(Saved data entries)
════

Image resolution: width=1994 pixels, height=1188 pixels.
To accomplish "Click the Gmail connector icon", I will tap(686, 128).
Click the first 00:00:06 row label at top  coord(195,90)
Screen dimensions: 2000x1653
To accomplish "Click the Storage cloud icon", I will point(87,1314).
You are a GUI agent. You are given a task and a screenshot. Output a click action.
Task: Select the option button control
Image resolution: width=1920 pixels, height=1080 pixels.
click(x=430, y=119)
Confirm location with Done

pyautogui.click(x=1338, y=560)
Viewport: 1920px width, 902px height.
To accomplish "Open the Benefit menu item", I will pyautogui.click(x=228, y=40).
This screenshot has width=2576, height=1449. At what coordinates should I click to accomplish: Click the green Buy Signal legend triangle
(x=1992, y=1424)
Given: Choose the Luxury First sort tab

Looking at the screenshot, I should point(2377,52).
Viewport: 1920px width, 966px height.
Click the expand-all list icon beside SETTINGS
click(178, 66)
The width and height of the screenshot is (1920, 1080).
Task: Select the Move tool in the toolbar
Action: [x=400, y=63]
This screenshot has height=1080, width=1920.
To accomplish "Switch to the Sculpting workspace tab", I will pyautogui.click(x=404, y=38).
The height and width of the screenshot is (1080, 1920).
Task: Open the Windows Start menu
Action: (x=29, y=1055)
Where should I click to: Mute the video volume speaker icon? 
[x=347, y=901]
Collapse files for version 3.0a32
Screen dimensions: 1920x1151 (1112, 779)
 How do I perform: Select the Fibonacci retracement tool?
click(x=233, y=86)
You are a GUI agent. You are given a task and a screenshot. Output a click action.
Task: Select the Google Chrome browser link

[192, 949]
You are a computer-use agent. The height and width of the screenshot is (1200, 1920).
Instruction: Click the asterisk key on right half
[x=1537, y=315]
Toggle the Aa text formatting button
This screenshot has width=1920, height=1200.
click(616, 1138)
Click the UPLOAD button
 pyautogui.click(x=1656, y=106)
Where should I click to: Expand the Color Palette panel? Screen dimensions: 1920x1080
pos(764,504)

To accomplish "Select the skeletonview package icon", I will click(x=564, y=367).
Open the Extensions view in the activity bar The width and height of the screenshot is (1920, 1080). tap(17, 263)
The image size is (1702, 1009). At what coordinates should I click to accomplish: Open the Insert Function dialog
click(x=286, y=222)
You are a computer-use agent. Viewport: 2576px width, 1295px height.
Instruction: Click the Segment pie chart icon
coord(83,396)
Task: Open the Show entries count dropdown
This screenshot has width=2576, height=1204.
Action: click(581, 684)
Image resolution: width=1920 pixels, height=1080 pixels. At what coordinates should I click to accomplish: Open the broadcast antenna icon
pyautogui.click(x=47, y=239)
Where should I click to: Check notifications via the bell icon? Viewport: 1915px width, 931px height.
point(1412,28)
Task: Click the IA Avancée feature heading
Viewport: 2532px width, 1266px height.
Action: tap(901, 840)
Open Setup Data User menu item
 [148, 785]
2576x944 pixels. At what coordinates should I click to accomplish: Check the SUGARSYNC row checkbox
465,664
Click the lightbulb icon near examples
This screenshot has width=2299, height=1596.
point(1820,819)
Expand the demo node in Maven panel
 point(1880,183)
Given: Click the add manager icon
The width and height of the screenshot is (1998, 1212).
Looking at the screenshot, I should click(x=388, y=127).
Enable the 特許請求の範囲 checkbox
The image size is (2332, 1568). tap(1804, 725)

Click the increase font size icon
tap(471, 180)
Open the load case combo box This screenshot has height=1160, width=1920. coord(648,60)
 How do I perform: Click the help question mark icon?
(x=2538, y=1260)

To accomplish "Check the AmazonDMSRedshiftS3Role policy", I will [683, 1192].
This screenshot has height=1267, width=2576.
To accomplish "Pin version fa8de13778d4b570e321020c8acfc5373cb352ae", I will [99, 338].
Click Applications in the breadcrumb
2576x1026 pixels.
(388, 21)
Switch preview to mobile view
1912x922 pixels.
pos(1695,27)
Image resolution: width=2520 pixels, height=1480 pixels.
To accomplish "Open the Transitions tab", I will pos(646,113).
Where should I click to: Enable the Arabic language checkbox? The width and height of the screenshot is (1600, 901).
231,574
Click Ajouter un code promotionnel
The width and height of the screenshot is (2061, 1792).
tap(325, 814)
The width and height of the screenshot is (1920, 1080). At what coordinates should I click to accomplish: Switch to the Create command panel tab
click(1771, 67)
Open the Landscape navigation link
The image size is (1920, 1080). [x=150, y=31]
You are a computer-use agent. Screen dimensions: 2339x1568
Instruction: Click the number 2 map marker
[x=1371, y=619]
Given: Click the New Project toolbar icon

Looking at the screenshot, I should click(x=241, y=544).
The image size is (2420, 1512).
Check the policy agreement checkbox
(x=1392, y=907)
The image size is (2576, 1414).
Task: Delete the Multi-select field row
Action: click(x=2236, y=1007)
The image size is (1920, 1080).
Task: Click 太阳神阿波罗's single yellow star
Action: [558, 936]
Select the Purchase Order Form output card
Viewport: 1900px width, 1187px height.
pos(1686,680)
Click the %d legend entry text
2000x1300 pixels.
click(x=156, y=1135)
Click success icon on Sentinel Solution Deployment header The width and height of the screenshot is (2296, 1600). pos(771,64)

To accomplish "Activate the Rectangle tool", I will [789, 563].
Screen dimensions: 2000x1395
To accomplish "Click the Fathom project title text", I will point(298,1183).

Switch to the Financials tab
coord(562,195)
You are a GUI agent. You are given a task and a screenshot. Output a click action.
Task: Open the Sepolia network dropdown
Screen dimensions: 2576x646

════

### Aim of the task
The full set of entries must be transcribed exactly.

### Answer area
Image resolution: width=1994 pixels, height=1188 pixels.
To accomplish "Click the Gmail connector icon", I will tap(686, 128).
Click the first 00:00:06 row label at top  coord(195,90)
Screen dimensions: 2000x1653
To accomplish "Click the Storage cloud icon", I will point(87,1314).
You are a GUI agent. You are given a task and a screenshot. Output a click action.
Task: Select the option button control
Image resolution: width=1920 pixels, height=1080 pixels.
click(x=430, y=119)
Confirm location with Done

pyautogui.click(x=1338, y=560)
Viewport: 1920px width, 902px height.
To accomplish "Open the Benefit menu item", I will pyautogui.click(x=228, y=40).
This screenshot has width=2576, height=1449. At what coordinates should I click to accomplish: Click the green Buy Signal legend triangle
(x=1992, y=1424)
Given: Choose the Luxury First sort tab

Looking at the screenshot, I should point(2377,52).
Viewport: 1920px width, 966px height.
Click the expand-all list icon beside SETTINGS
click(178, 66)
The width and height of the screenshot is (1920, 1080).
Task: Select the Move tool in the toolbar
Action: [x=400, y=63]
This screenshot has height=1080, width=1920.
To accomplish "Switch to the Sculpting workspace tab", I will pyautogui.click(x=404, y=38).
The height and width of the screenshot is (1080, 1920).
Task: Open the Windows Start menu
Action: (x=29, y=1055)
Where should I click to: Mute the video volume speaker icon? 
[x=347, y=901]
Collapse files for version 3.0a32
Screen dimensions: 1920x1151 (1112, 779)
 How do I perform: Select the Fibonacci retracement tool?
click(x=233, y=86)
You are a GUI agent. You are given a task and a screenshot. Output a click action.
Task: Select the Google Chrome browser link

[192, 949]
You are a computer-use agent. The height and width of the screenshot is (1200, 1920).
Instruction: Click the asterisk key on right half
[x=1537, y=315]
Toggle the Aa text formatting button
This screenshot has width=1920, height=1200.
click(616, 1138)
Click the UPLOAD button
 pyautogui.click(x=1656, y=106)
Where should I click to: Expand the Color Palette panel? Screen dimensions: 1920x1080
pos(764,504)

To accomplish "Select the skeletonview package icon", I will click(x=564, y=367).
Open the Extensions view in the activity bar The width and height of the screenshot is (1920, 1080). tap(17, 263)
The image size is (1702, 1009). At what coordinates should I click to accomplish: Open the Insert Function dialog
click(x=286, y=222)
You are a computer-use agent. Viewport: 2576px width, 1295px height.
Instruction: Click the Segment pie chart icon
coord(83,396)
Task: Open the Show entries count dropdown
This screenshot has width=2576, height=1204.
Action: click(581, 684)
Image resolution: width=1920 pixels, height=1080 pixels. At what coordinates should I click to accomplish: Open the broadcast antenna icon
pyautogui.click(x=47, y=239)
Where should I click to: Check notifications via the bell icon? Viewport: 1915px width, 931px height.
point(1412,28)
Task: Click the IA Avancée feature heading
Viewport: 2532px width, 1266px height.
Action: tap(901, 840)
Open Setup Data User menu item
 [148, 785]
2576x944 pixels. At what coordinates should I click to accomplish: Check the SUGARSYNC row checkbox
465,664
Click the lightbulb icon near examples
This screenshot has width=2299, height=1596.
point(1820,819)
Expand the demo node in Maven panel
 point(1880,183)
Given: Click the add manager icon
The width and height of the screenshot is (1998, 1212).
Looking at the screenshot, I should click(x=388, y=127).
Enable the 特許請求の範囲 checkbox
The image size is (2332, 1568). tap(1804, 725)

Click the increase font size icon
tap(471, 180)
Open the load case combo box This screenshot has height=1160, width=1920. coord(648,60)
 How do I perform: Click the help question mark icon?
(x=2538, y=1260)

To accomplish "Check the AmazonDMSRedshiftS3Role policy", I will [683, 1192].
This screenshot has height=1267, width=2576.
To accomplish "Pin version fa8de13778d4b570e321020c8acfc5373cb352ae", I will [99, 338].
Click Applications in the breadcrumb
2576x1026 pixels.
(388, 21)
Switch preview to mobile view
1912x922 pixels.
pos(1695,27)
Image resolution: width=2520 pixels, height=1480 pixels.
To accomplish "Open the Transitions tab", I will pos(646,113).
Where should I click to: Enable the Arabic language checkbox? The width and height of the screenshot is (1600, 901).
231,574
Click Ajouter un code promotionnel
The width and height of the screenshot is (2061, 1792).
tap(325, 814)
The width and height of the screenshot is (1920, 1080). At what coordinates should I click to accomplish: Switch to the Create command panel tab
click(1771, 67)
Open the Landscape navigation link
The image size is (1920, 1080). [x=150, y=31]
You are a computer-use agent. Screen dimensions: 2339x1568
Instruction: Click the number 2 map marker
[x=1371, y=619]
Given: Click the New Project toolbar icon

Looking at the screenshot, I should click(x=241, y=544).
The image size is (2420, 1512).
Check the policy agreement checkbox
(x=1392, y=907)
The image size is (2576, 1414).
Task: Delete the Multi-select field row
Action: click(x=2236, y=1007)
The image size is (1920, 1080).
Task: Click 太阳神阿波罗's single yellow star
Action: [558, 936]
Select the Purchase Order Form output card
Viewport: 1900px width, 1187px height.
pos(1686,680)
Click the %d legend entry text
2000x1300 pixels.
click(x=156, y=1135)
Click success icon on Sentinel Solution Deployment header The width and height of the screenshot is (2296, 1600). pos(771,64)

To accomplish "Activate the Rectangle tool", I will [789, 563].
Screen dimensions: 2000x1395
To accomplish "Click the Fathom project title text", I will point(298,1183).

Switch to the Financials tab
coord(562,195)
You are a GUI agent. You are given a task and a screenshot. Output a click action.
Task: Open the Sepolia network dropdown
Screen dimensions: 2576x646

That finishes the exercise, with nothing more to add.